Exercise objective => Would you restate the entries below exactly, keeping every line?

(Stored data)
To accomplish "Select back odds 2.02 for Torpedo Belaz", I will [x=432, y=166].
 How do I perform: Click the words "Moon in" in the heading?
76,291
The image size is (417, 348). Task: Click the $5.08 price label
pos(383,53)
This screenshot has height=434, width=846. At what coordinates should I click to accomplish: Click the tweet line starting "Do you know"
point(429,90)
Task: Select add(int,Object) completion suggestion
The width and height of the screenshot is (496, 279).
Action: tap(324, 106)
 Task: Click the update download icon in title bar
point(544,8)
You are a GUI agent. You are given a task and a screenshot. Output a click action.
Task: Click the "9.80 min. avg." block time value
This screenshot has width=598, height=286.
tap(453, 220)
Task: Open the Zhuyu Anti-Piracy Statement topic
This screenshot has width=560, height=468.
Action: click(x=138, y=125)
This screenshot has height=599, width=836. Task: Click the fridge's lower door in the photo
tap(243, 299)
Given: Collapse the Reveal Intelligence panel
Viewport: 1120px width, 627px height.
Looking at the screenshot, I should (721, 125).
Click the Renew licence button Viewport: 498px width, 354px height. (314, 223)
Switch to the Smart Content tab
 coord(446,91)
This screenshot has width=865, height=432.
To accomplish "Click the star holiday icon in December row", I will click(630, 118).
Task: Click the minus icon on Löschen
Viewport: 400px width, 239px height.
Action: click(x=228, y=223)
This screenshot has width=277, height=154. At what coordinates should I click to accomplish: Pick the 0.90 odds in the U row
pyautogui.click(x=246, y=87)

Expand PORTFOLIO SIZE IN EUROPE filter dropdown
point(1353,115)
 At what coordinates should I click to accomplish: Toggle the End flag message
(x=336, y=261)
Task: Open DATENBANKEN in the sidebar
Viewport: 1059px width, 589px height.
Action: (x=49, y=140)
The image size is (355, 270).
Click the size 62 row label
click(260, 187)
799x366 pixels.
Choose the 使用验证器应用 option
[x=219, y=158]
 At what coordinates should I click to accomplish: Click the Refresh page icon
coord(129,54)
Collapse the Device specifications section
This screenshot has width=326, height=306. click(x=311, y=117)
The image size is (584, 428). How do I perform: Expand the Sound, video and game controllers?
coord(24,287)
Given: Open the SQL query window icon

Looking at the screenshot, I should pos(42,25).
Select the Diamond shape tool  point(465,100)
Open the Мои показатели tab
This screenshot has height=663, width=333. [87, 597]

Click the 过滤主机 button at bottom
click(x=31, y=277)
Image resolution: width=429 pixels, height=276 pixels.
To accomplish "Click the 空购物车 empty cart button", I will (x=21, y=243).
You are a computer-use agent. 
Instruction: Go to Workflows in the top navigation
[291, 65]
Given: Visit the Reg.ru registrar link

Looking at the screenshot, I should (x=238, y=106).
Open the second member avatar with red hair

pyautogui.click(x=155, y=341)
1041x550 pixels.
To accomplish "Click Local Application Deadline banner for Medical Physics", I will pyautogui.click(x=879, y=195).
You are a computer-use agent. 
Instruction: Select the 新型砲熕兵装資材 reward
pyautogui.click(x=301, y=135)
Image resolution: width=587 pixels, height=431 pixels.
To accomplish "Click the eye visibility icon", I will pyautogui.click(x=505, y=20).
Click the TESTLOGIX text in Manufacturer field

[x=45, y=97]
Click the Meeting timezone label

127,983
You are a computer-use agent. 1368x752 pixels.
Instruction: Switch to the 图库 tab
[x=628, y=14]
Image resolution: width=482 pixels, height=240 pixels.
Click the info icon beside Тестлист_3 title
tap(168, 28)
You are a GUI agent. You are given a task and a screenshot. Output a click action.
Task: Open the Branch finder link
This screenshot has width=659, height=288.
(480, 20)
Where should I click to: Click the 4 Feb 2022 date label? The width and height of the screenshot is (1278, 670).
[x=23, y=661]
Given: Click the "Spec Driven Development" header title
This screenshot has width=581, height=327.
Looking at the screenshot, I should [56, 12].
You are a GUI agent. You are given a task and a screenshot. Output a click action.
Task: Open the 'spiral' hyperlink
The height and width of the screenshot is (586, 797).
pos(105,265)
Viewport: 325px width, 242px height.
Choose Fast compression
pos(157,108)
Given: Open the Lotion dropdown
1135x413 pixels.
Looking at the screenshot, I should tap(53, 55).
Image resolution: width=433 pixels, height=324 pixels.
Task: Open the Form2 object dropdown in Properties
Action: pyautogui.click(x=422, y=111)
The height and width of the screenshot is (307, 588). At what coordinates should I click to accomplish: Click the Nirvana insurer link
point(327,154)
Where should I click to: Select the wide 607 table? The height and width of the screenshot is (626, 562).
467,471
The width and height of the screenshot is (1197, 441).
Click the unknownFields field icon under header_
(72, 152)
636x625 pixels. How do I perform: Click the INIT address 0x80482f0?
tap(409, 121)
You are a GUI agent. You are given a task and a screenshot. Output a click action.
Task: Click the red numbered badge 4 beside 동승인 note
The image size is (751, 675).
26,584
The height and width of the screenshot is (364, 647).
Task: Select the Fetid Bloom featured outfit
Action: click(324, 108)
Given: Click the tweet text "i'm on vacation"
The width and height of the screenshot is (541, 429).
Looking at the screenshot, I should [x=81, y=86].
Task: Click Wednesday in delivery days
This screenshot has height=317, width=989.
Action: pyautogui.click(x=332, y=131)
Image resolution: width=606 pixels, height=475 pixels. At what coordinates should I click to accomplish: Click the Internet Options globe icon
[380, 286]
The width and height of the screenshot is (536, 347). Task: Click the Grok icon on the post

Answer section =>
To accomplish "Select back odds 2.02 for Torpedo Belaz", I will [x=432, y=166].
 How do I perform: Click the words "Moon in" in the heading?
76,291
The image size is (417, 348). Task: Click the $5.08 price label
pos(383,53)
This screenshot has height=434, width=846. At what coordinates should I click to accomplish: Click the tweet line starting "Do you know"
point(429,90)
Task: Select add(int,Object) completion suggestion
The width and height of the screenshot is (496, 279).
Action: tap(324, 106)
 Task: Click the update download icon in title bar
point(544,8)
You are a GUI agent. You are given a task and a screenshot. Output a click action.
Task: Click the "9.80 min. avg." block time value
This screenshot has width=598, height=286.
tap(453, 220)
Task: Open the Zhuyu Anti-Piracy Statement topic
This screenshot has width=560, height=468.
Action: click(x=138, y=125)
This screenshot has height=599, width=836. Task: Click the fridge's lower door in the photo
tap(243, 299)
Given: Collapse the Reveal Intelligence panel
Viewport: 1120px width, 627px height.
Looking at the screenshot, I should (721, 125).
Click the Renew licence button Viewport: 498px width, 354px height. (314, 223)
Switch to the Smart Content tab
 coord(446,91)
This screenshot has width=865, height=432.
To accomplish "Click the star holiday icon in December row", I will click(630, 118).
Task: Click the minus icon on Löschen
Viewport: 400px width, 239px height.
Action: click(x=228, y=223)
This screenshot has width=277, height=154. At what coordinates should I click to accomplish: Pick the 0.90 odds in the U row
pyautogui.click(x=246, y=87)

Expand PORTFOLIO SIZE IN EUROPE filter dropdown
point(1353,115)
 At what coordinates should I click to accomplish: Toggle the End flag message
(x=336, y=261)
Task: Open DATENBANKEN in the sidebar
Viewport: 1059px width, 589px height.
Action: (x=49, y=140)
The image size is (355, 270).
Click the size 62 row label
click(260, 187)
799x366 pixels.
Choose the 使用验证器应用 option
[x=219, y=158]
 At what coordinates should I click to accomplish: Click the Refresh page icon
coord(129,54)
Collapse the Device specifications section
This screenshot has width=326, height=306. click(x=311, y=117)
The image size is (584, 428). How do I perform: Expand the Sound, video and game controllers?
coord(24,287)
Given: Open the SQL query window icon

Looking at the screenshot, I should pos(42,25).
Select the Diamond shape tool  point(465,100)
Open the Мои показатели tab
This screenshot has height=663, width=333. [87, 597]

Click the 过滤主机 button at bottom
click(x=31, y=277)
Image resolution: width=429 pixels, height=276 pixels.
To accomplish "Click the 空购物车 empty cart button", I will (x=21, y=243).
You are a computer-use agent. 
Instruction: Go to Workflows in the top navigation
[291, 65]
Given: Visit the Reg.ru registrar link

Looking at the screenshot, I should (x=238, y=106).
Open the second member avatar with red hair

pyautogui.click(x=155, y=341)
1041x550 pixels.
To accomplish "Click Local Application Deadline banner for Medical Physics", I will pyautogui.click(x=879, y=195).
You are a computer-use agent. 
Instruction: Select the 新型砲熕兵装資材 reward
pyautogui.click(x=301, y=135)
Image resolution: width=587 pixels, height=431 pixels.
To accomplish "Click the eye visibility icon", I will pyautogui.click(x=505, y=20).
Click the TESTLOGIX text in Manufacturer field

[x=45, y=97]
Click the Meeting timezone label

127,983
You are a computer-use agent. 1368x752 pixels.
Instruction: Switch to the 图库 tab
[x=628, y=14]
Image resolution: width=482 pixels, height=240 pixels.
Click the info icon beside Тестлист_3 title
tap(168, 28)
You are a GUI agent. You are given a task and a screenshot. Output a click action.
Task: Open the Branch finder link
This screenshot has width=659, height=288.
(480, 20)
Where should I click to: Click the 4 Feb 2022 date label? The width and height of the screenshot is (1278, 670).
[x=23, y=661]
Given: Click the "Spec Driven Development" header title
This screenshot has width=581, height=327.
Looking at the screenshot, I should [56, 12].
You are a GUI agent. You are given a task and a screenshot. Output a click action.
Task: Open the 'spiral' hyperlink
The height and width of the screenshot is (586, 797).
pos(105,265)
Viewport: 325px width, 242px height.
Choose Fast compression
pos(157,108)
Given: Open the Lotion dropdown
1135x413 pixels.
Looking at the screenshot, I should tap(53, 55).
Image resolution: width=433 pixels, height=324 pixels.
Task: Open the Form2 object dropdown in Properties
Action: pyautogui.click(x=422, y=111)
The height and width of the screenshot is (307, 588). At what coordinates should I click to accomplish: Click the Nirvana insurer link
point(327,154)
Where should I click to: Select the wide 607 table? The height and width of the screenshot is (626, 562).
467,471
The width and height of the screenshot is (1197, 441).
Click the unknownFields field icon under header_
(72, 152)
636x625 pixels. How do I perform: Click the INIT address 0x80482f0?
tap(409, 121)
You are a GUI agent. You are given a task and a screenshot. Output a click action.
Task: Click the red numbered badge 4 beside 동승인 note
The image size is (751, 675).
26,584
The height and width of the screenshot is (364, 647).
Task: Select the Fetid Bloom featured outfit
Action: click(324, 108)
Given: Click the tweet text "i'm on vacation"
The width and height of the screenshot is (541, 429).
Looking at the screenshot, I should [x=81, y=86].
Task: Click Wednesday in delivery days
This screenshot has height=317, width=989.
Action: pyautogui.click(x=332, y=131)
Image resolution: width=606 pixels, height=475 pixels. At what coordinates should I click to accomplish: Click the Internet Options globe icon
[380, 286]
The width and height of the screenshot is (536, 347). Task: Click the Grok icon on the post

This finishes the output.